What do you know about the P.50? It looks like it had good potential.


----------



## Piaggio108 (May 27, 2005)

The P.50-I had the tandem configuration, the P.50-II had a conventional engine configuration, perhaps there was some interference. And yes it had potential, the P.108 was based on it somewhat, I can't remember how much off the top of my head though.


----------



## FLYBOYJ (May 27, 2005)

Here's a modern one. Military designation please!


----------



## JCS (May 27, 2005)

> What do you know about the P.50? It looks like it had good potential.



Heres some info I gathered from various sites(I dunno how accurate it is as every site I found had a little variation in the specs):

This bomber was the basis for the P.108. It was a mid-wing design with four engines, in a two-by-two tandem arrangment in the P.50-I and a more conventional leading-edge arrangment in the P.50-II.

Job A: From the P.50 forum thread, write out the part that begins at the words "Heres some info" and stops after the words "in the P.50-II.".
Job B: Using the P.50 forum thread, decide whether each statement agrees with it, answering yes or no and quoting the words that settle it: (i) The P.50-II had its engines in a tandem arrangement. (ii) The P.50 served as the basis for the P.108. (iii) The P.50 was a mid-wing design with four engines.

Supplied information:
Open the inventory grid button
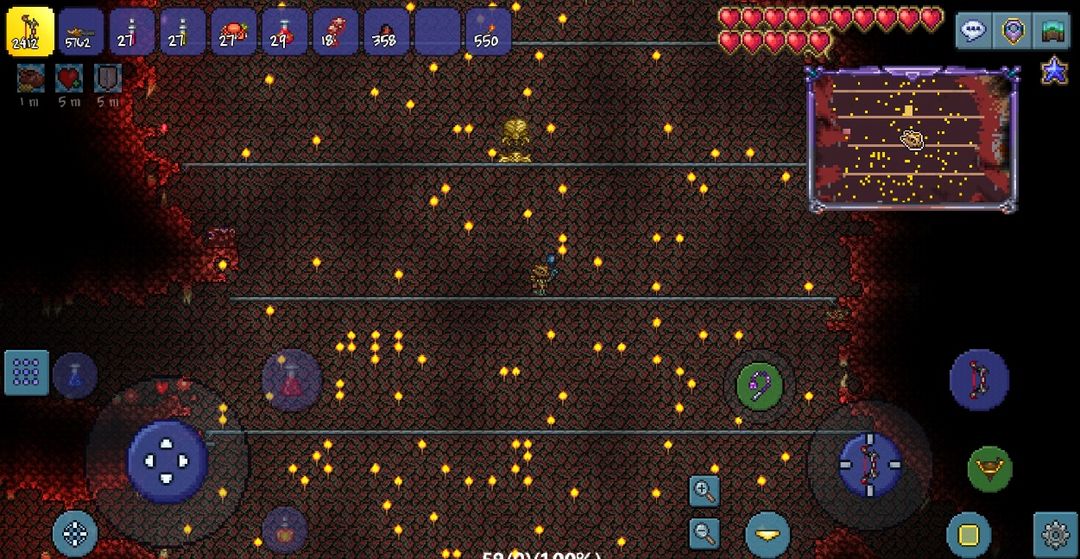This screenshot has height=559, width=1080. pyautogui.click(x=26, y=372)
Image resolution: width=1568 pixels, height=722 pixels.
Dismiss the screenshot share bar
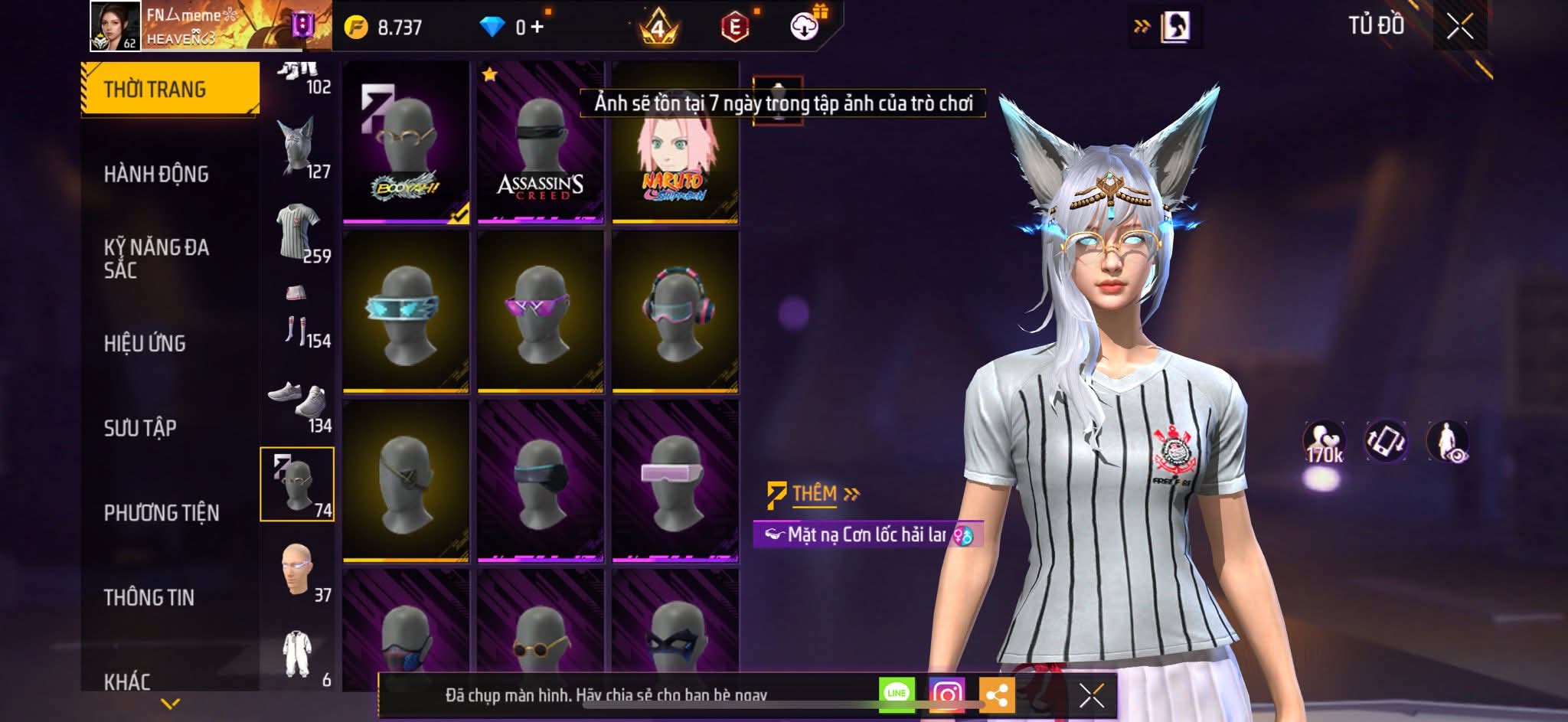pyautogui.click(x=1091, y=695)
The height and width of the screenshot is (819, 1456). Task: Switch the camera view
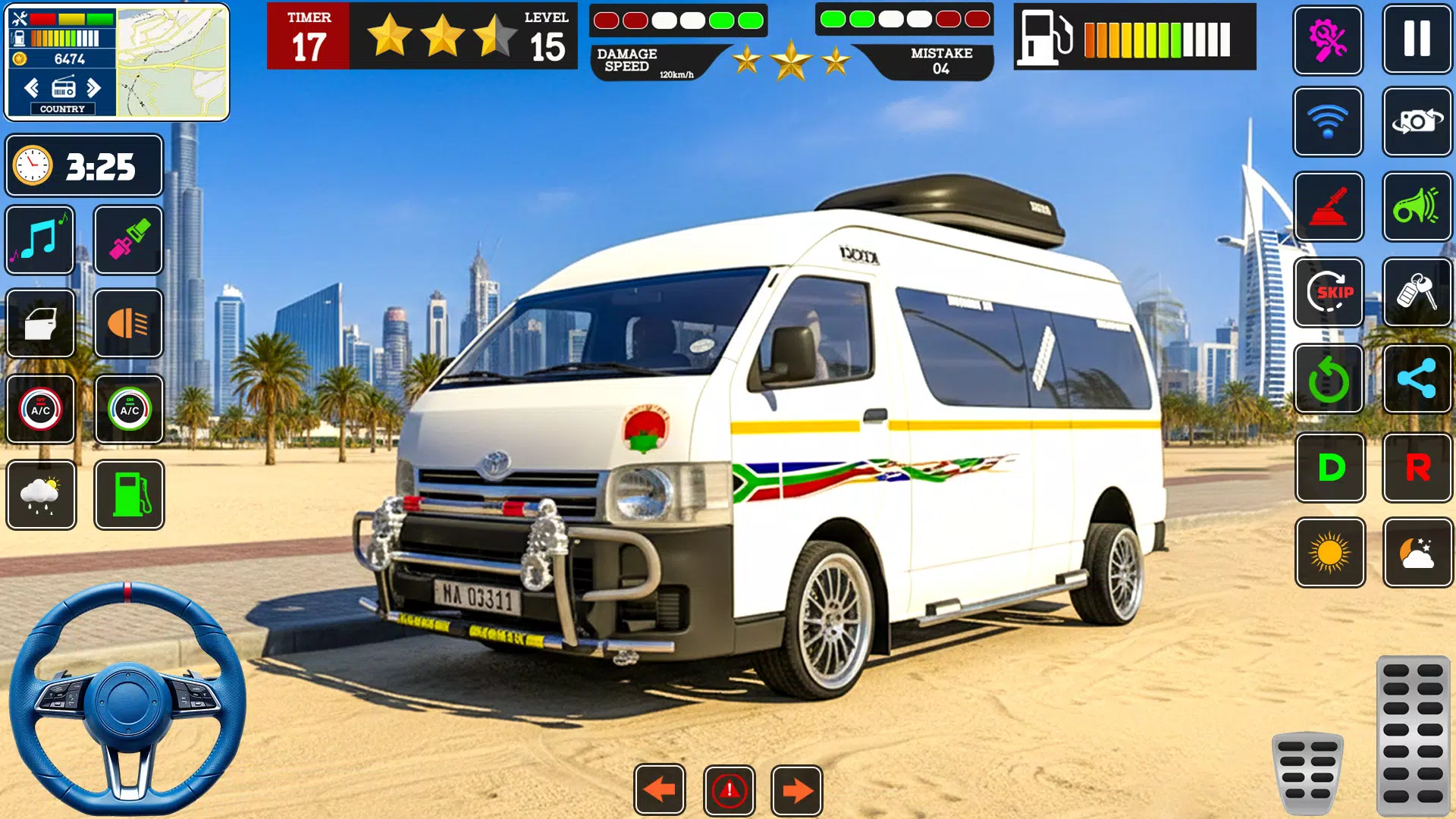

Worked solution A:
Heres some info I gathered from various sites(I dunno how accurate it is as every site I found had a little variation in the specs):

This bomber was the basis for the P.108. It was a mid-wing design with four engines, in a two-by-two tandem arrangment in the P.50-I and a more conventional leading-edge arrangment in the P.50-II.

Worked solution B:
(i) No: "the P.50-II had a conventional engine configuration"
(ii) Yes: "This bomber was the basis for the P.108."
(iii) Yes: "It was a mid-wing design with four engines"